** SET EXERCISE **
Replace "dropdown" with "menu" in the rows below and write them out again, leaving everything else unchanged.

** DATA LINES **
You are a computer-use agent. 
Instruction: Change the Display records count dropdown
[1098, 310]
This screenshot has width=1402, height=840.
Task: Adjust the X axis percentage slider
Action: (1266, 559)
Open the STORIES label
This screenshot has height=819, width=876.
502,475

** EXPECTED OUTPUT **
You are a computer-use agent. 
Instruction: Change the Display records count menu
[1098, 310]
This screenshot has width=1402, height=840.
Task: Adjust the X axis percentage slider
Action: (1266, 559)
Open the STORIES label
This screenshot has height=819, width=876.
502,475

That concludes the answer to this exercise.